Data section:
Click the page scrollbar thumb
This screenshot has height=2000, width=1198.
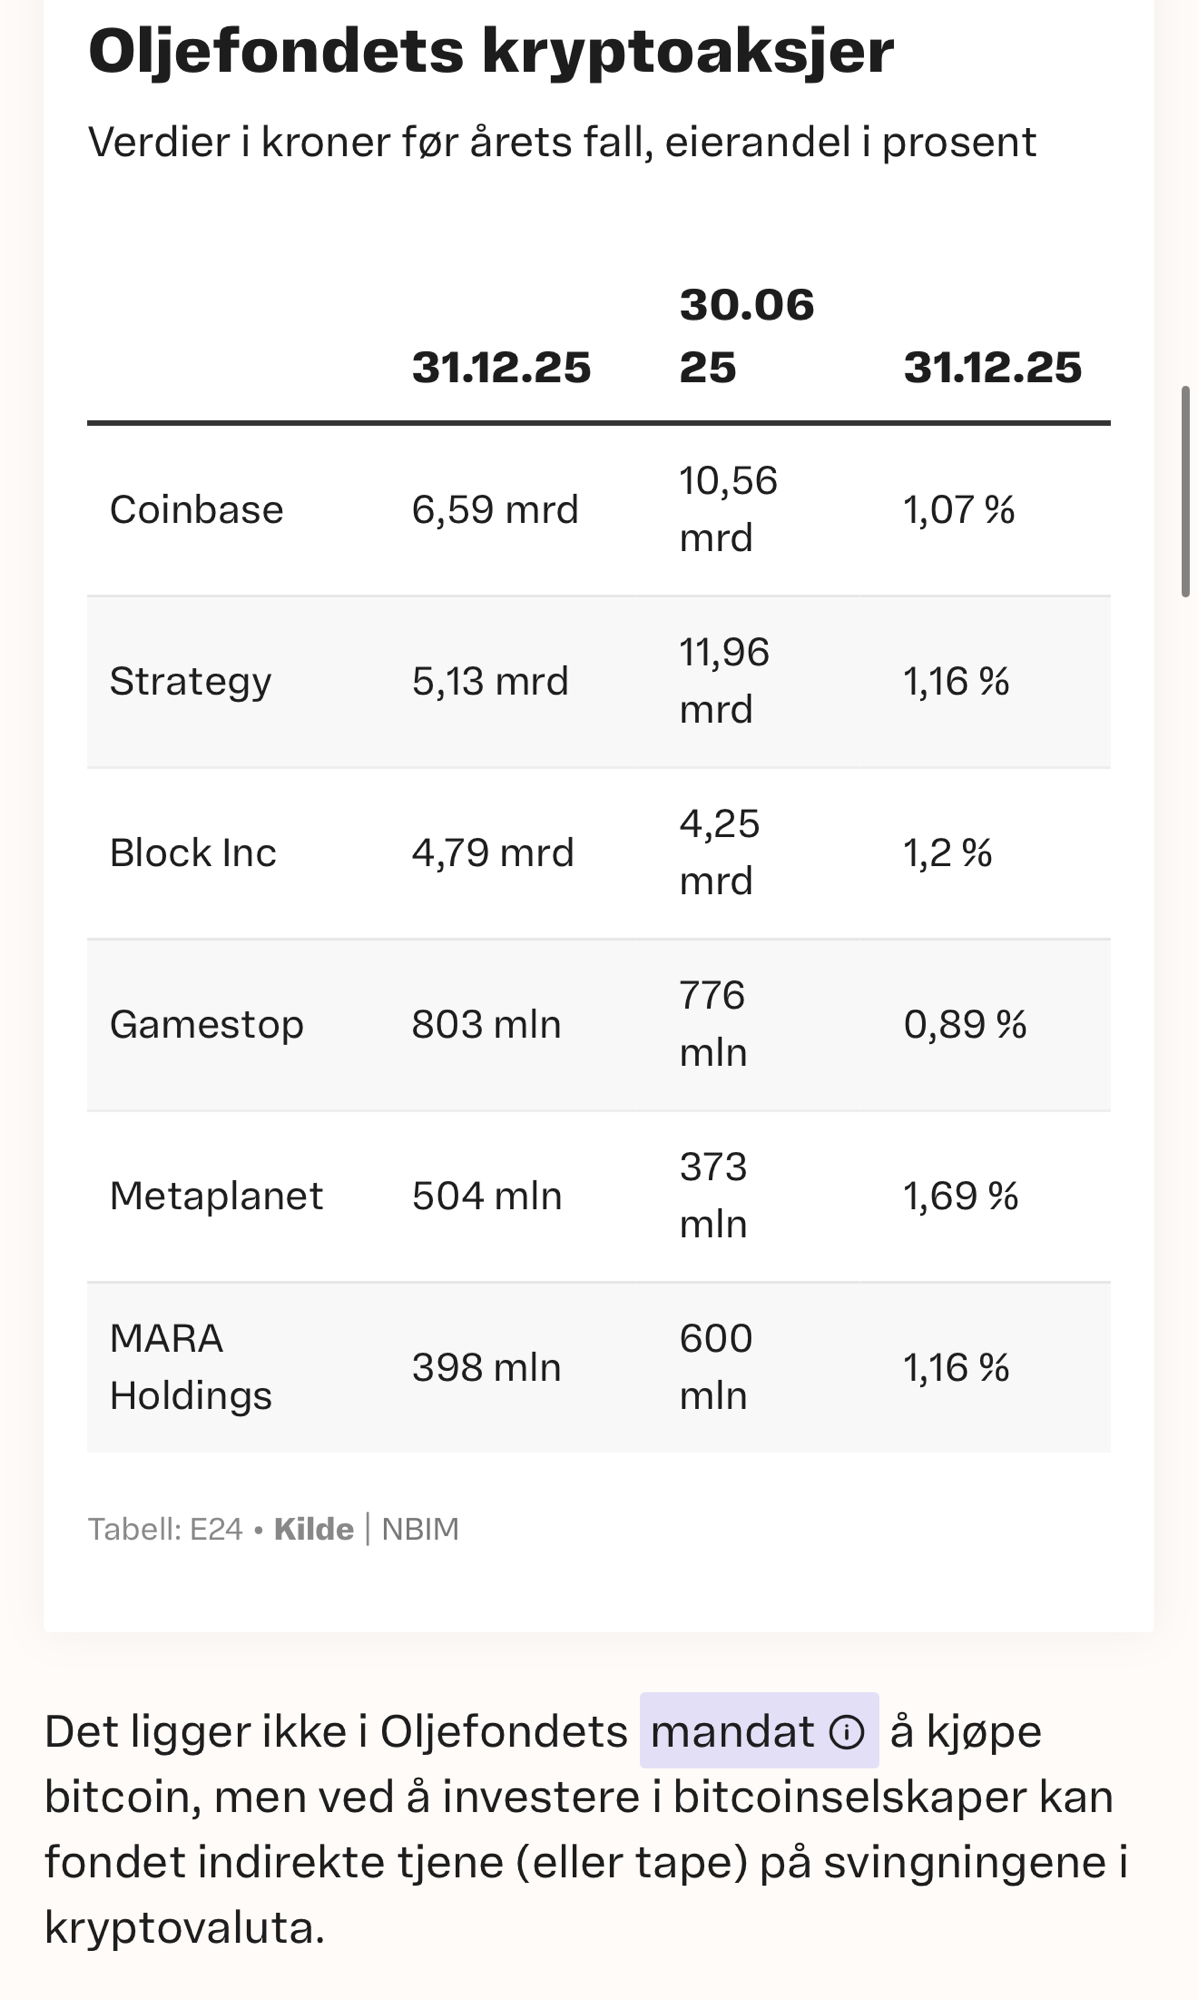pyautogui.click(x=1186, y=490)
--
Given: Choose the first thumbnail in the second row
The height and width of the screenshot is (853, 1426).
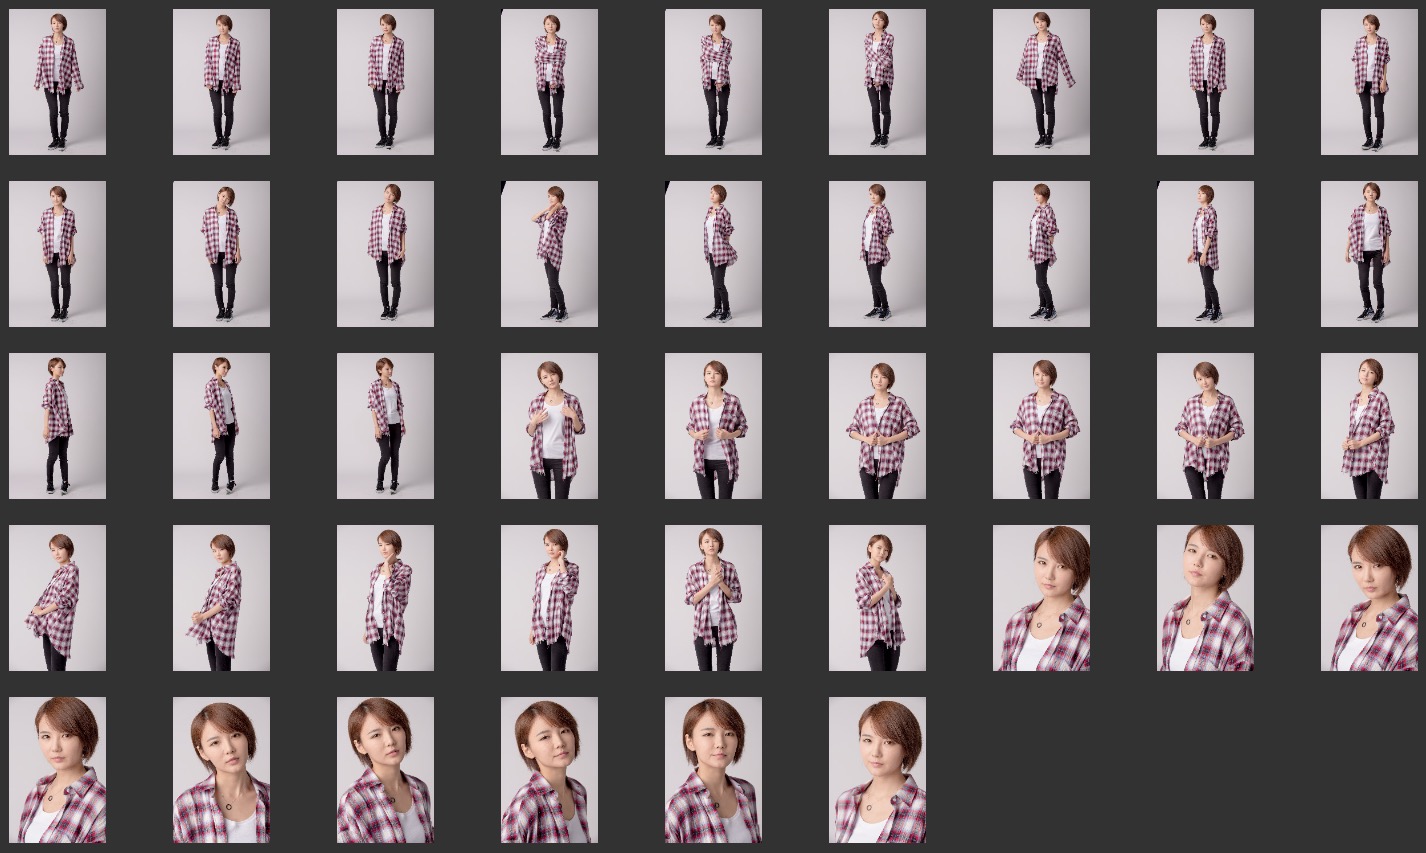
...
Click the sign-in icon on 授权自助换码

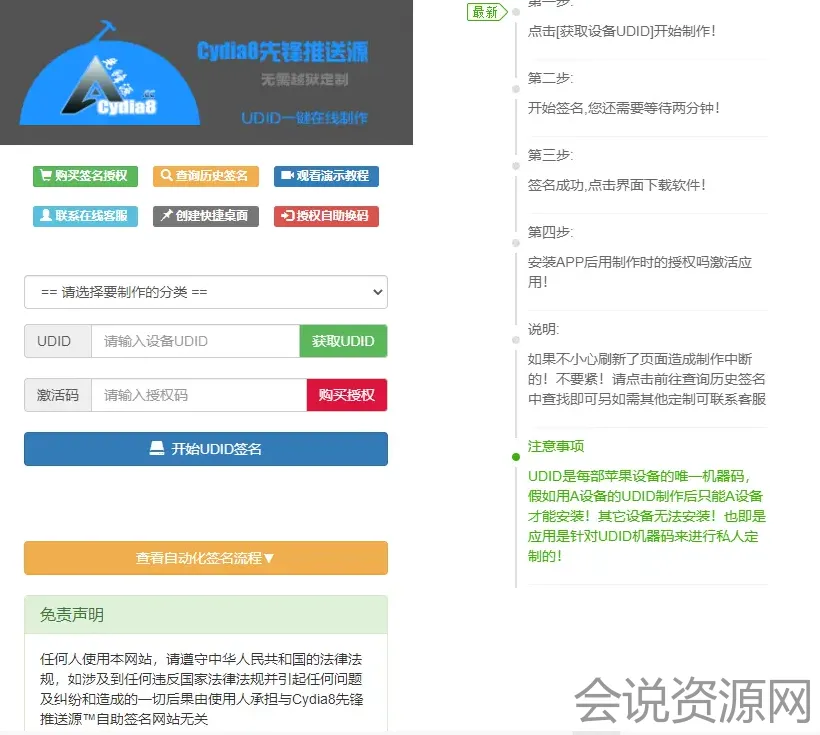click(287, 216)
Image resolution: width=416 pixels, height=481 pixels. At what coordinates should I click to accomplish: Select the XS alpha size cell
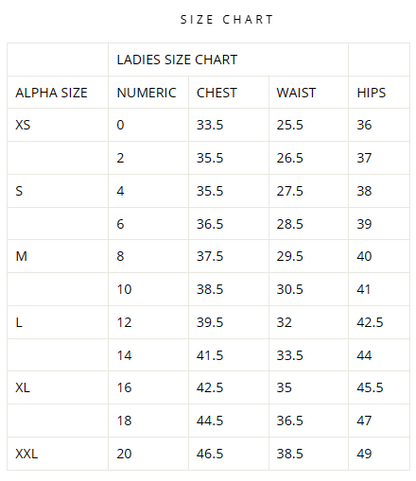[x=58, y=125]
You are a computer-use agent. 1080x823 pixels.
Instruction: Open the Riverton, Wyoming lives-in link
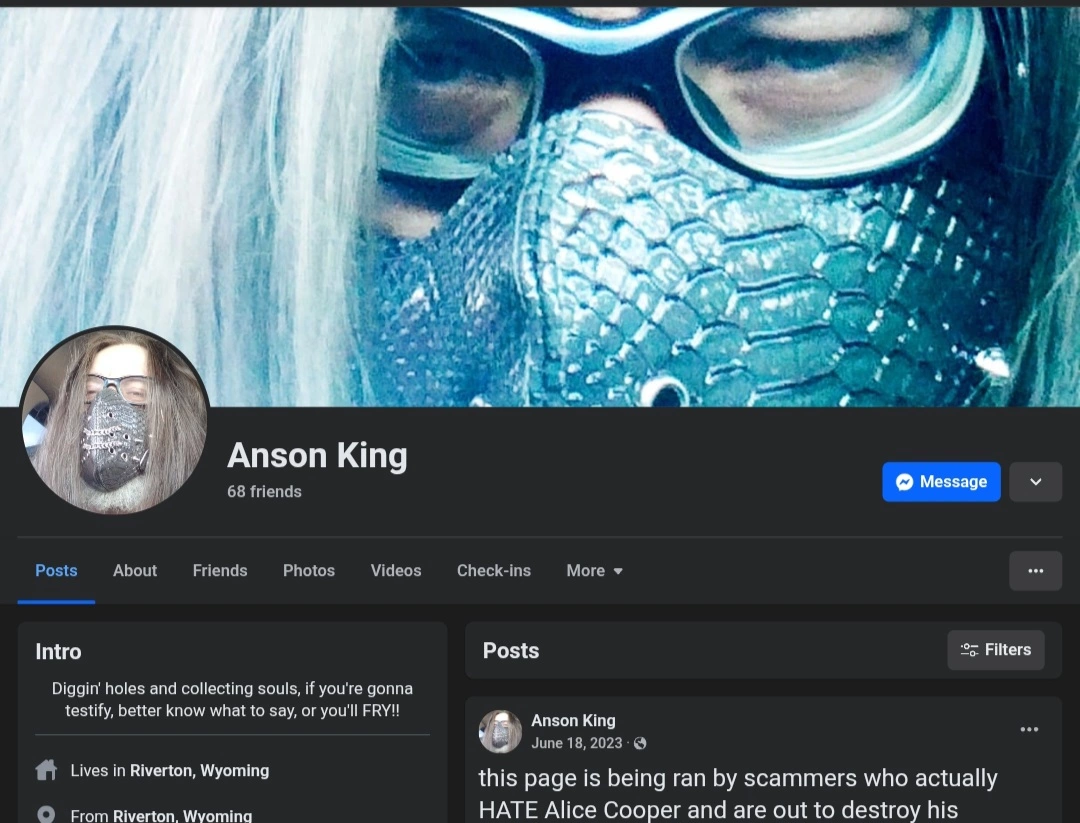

Activity:
Print exactly the lines above, between the one holding "Given: Choose the" and the one holding "The height and", inclusive, and nothing besides.

Answer area:
Given: Choose the first thumbnail in the second row
The height and width of the screenshot is (853, 1426).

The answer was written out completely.